*** Page excerpt Section Begins ***

In Pricking the Garter, the outcome depends upon which end of the belt the sharper pulls first, and they make that decision on the basis of where the mark has placed their finger. Pulling one end will cause the two ends to unwind together around the mark's finger, and pull away freely. Pulling the other end first will cause both ends to move together, trapping the mark's finger.

===On the Barrelhead===

In On the Barrelhead, the mark places their finger in a twisted loop at either x or y, and the sharper pulls the loop away from the bottom

In the On the Barrelhead version, two or more loops are formed within the circle of a string. The spectator bets on which loop will hold Fast. In this version, it does not matter in what manner the string is picked up. Instead, the important thing is the method used to lay it out. Laid out in one pattern, one of the loops holds "fast." Laid out in what looked like an identical pattern, none of the loops would hold "fast": the victims cannot win. Since both the belt-style games and the endless-string-and-loop games are so similar, Fast and Loose is often used as a general term for this kind of game.

The loop is laid out in a twist so that it forms a circle with an X in it, similar to a cat's cradle or infinity symbol. The mark picks one side of the X or the other as the side to which the loop will hold fast when pulled from the other side. Unfortunately for the mark, the loop can be laid out in multiple ways. Here are a few methods that demonstrate the con:

- The basic loop
  Take a loop of string and lay it on the table. Take the right-hand side of the loop and bring it down and around clockwise until it overlaps the other end of the loop. Do not twist the loop at all. The right-hand side of the X is the gap around which you formed the circle X and is thus the loose side. The overlapped part is trapped and is the hold side.
- The cheat loop
  Take a loop of string and lay it on the table. Take the right-hand side of the loop and twist it 180 degrees counterclockwise. Then bring it down and around (clockwise) as before. Again the gap on the right hand side is loose, but now the overlapped portion on the left-hand side is also loose. Additionally, by picking up the bottom string and pulling it through the top string on either side will cause the loop to wrap around the opposite side and hold fast. Thus both sides will hold fast or come loose at the con artist’s discretion.

*** Page excerpt Section Ends ***
*** Record excerpts Section Begins ***

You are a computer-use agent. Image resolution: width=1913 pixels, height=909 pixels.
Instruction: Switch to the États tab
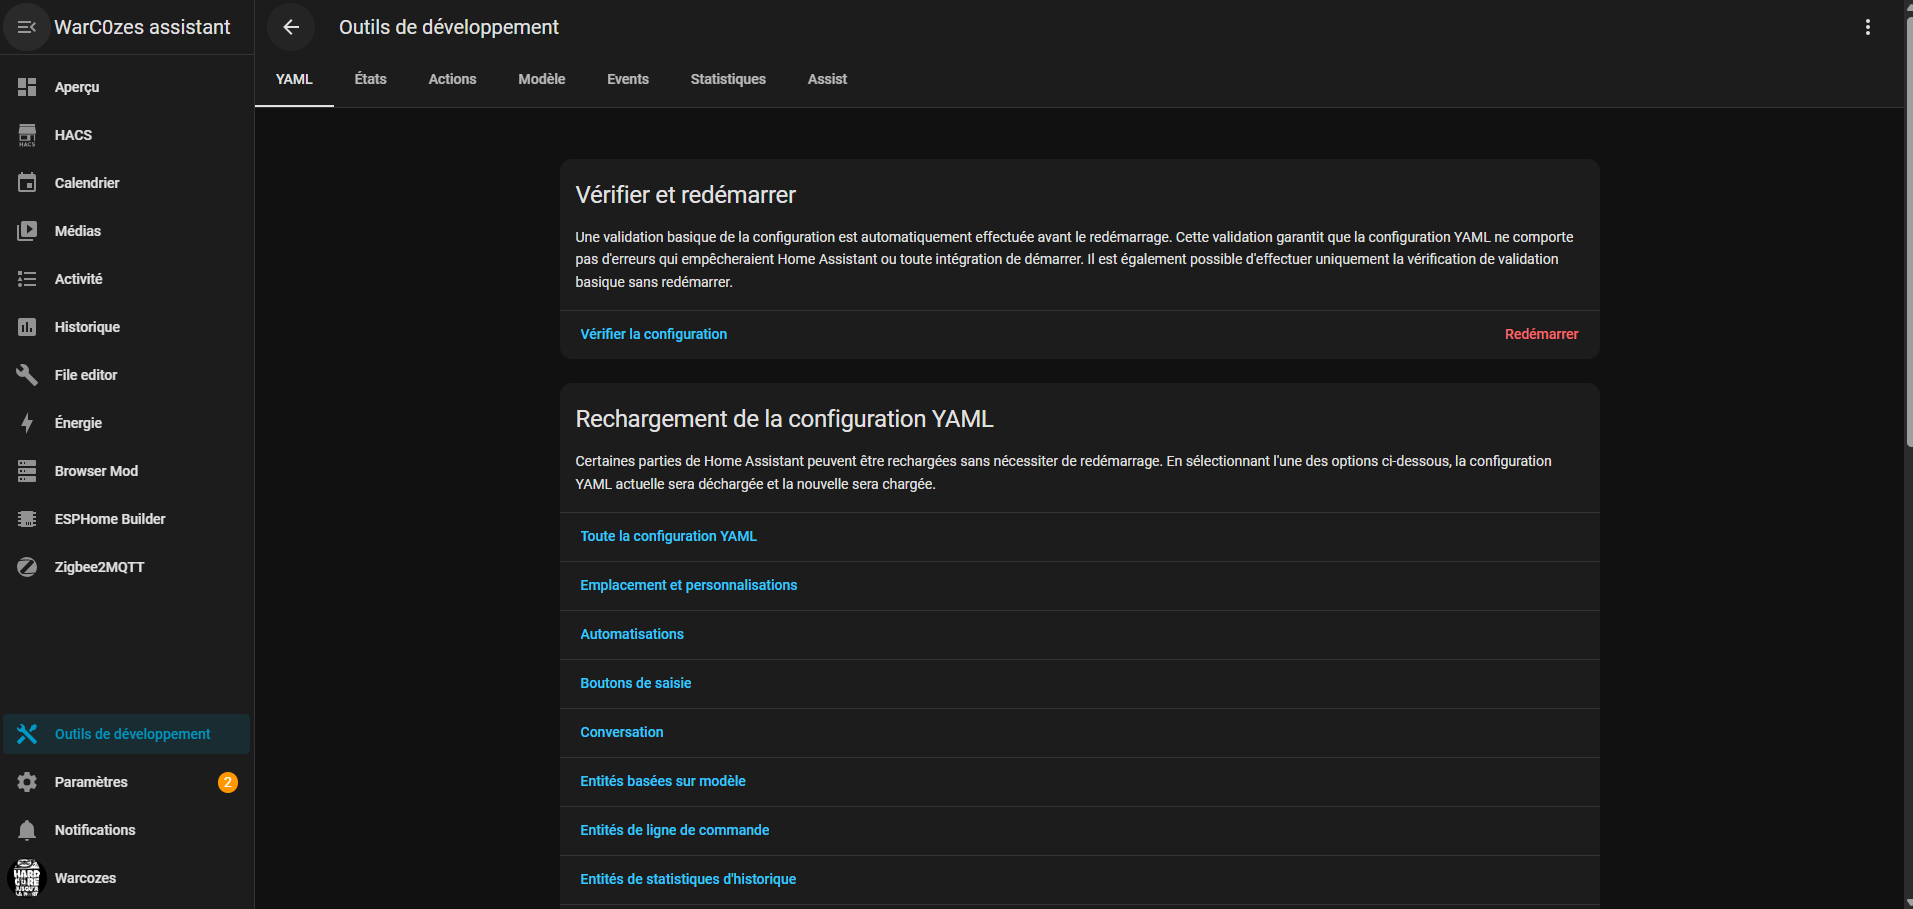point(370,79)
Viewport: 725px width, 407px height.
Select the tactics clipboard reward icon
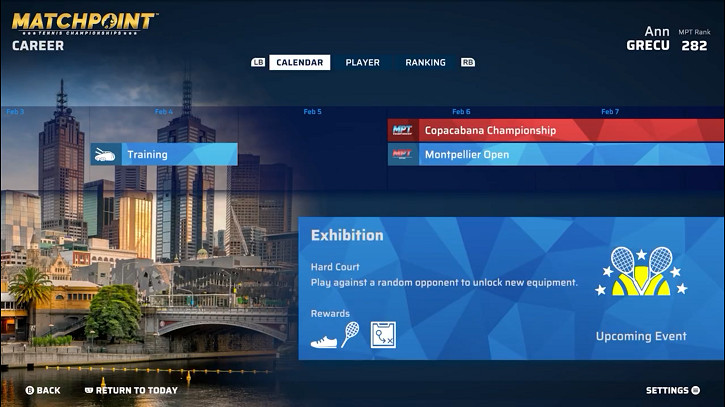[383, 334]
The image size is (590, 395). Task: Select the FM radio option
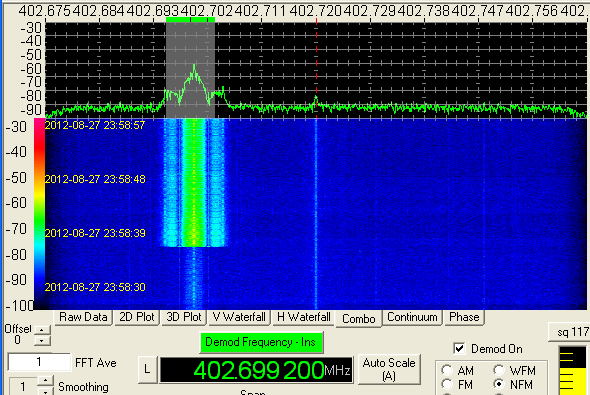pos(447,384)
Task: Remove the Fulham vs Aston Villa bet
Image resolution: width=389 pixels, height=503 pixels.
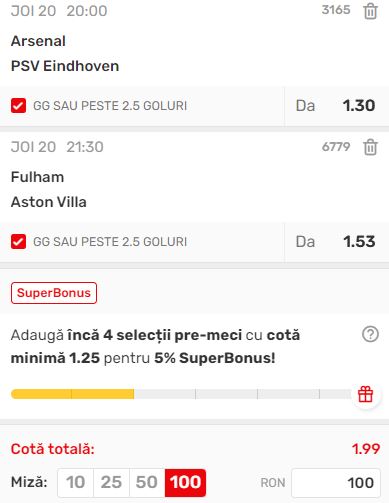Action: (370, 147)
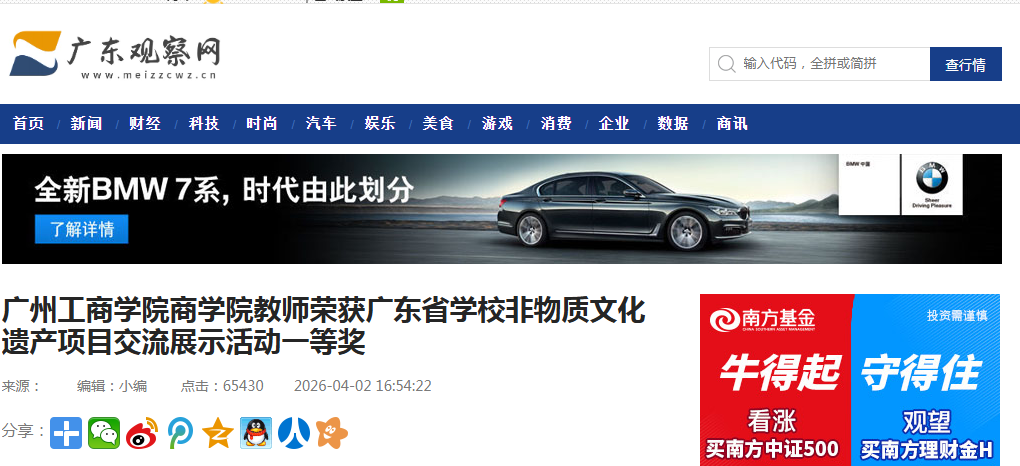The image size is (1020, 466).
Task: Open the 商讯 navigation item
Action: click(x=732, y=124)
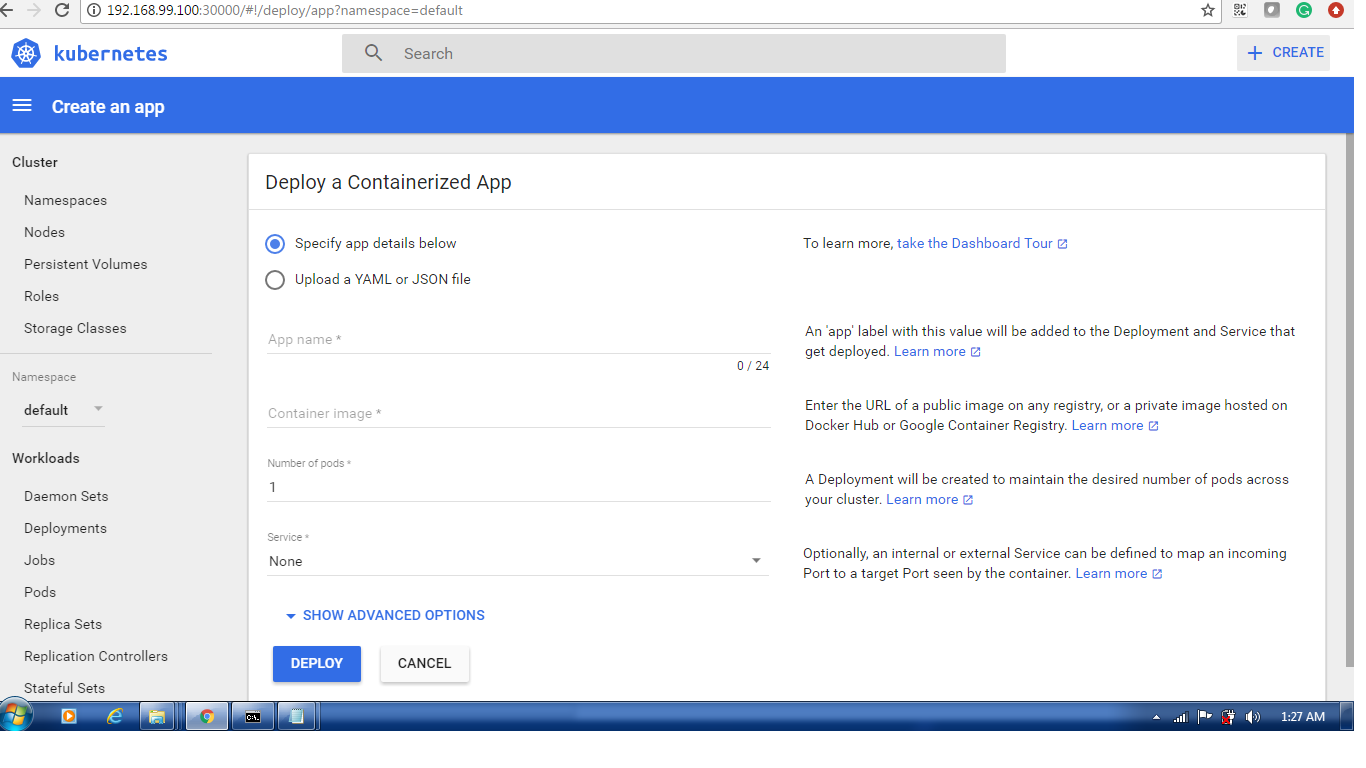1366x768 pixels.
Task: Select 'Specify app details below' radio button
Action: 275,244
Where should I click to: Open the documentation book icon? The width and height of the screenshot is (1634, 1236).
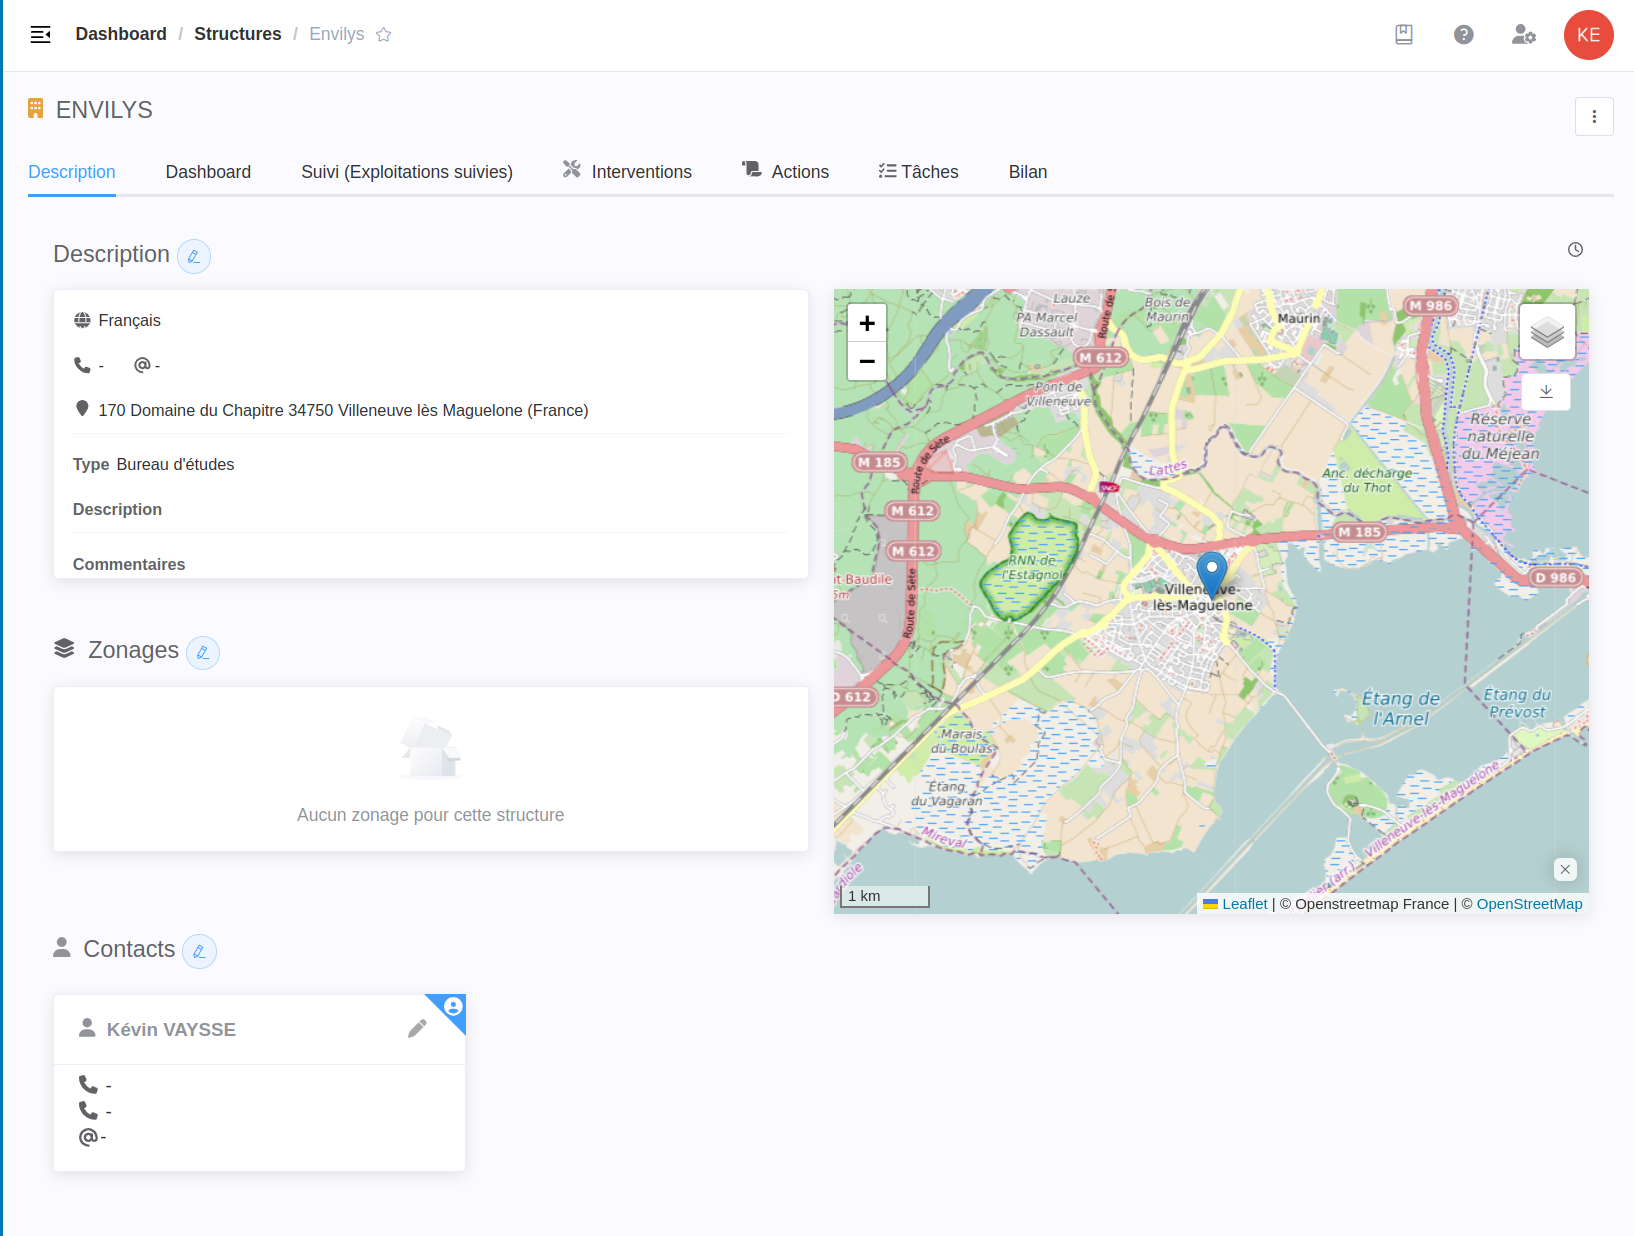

*** Record excerpts Section Ends ***

# Problem to solve
From the excerpt on the string-and-loop con game, list every name it uses for the game or for one of its versions.

# Written solution
Pricking the Garter
On the Barrelhead
Fast and Loose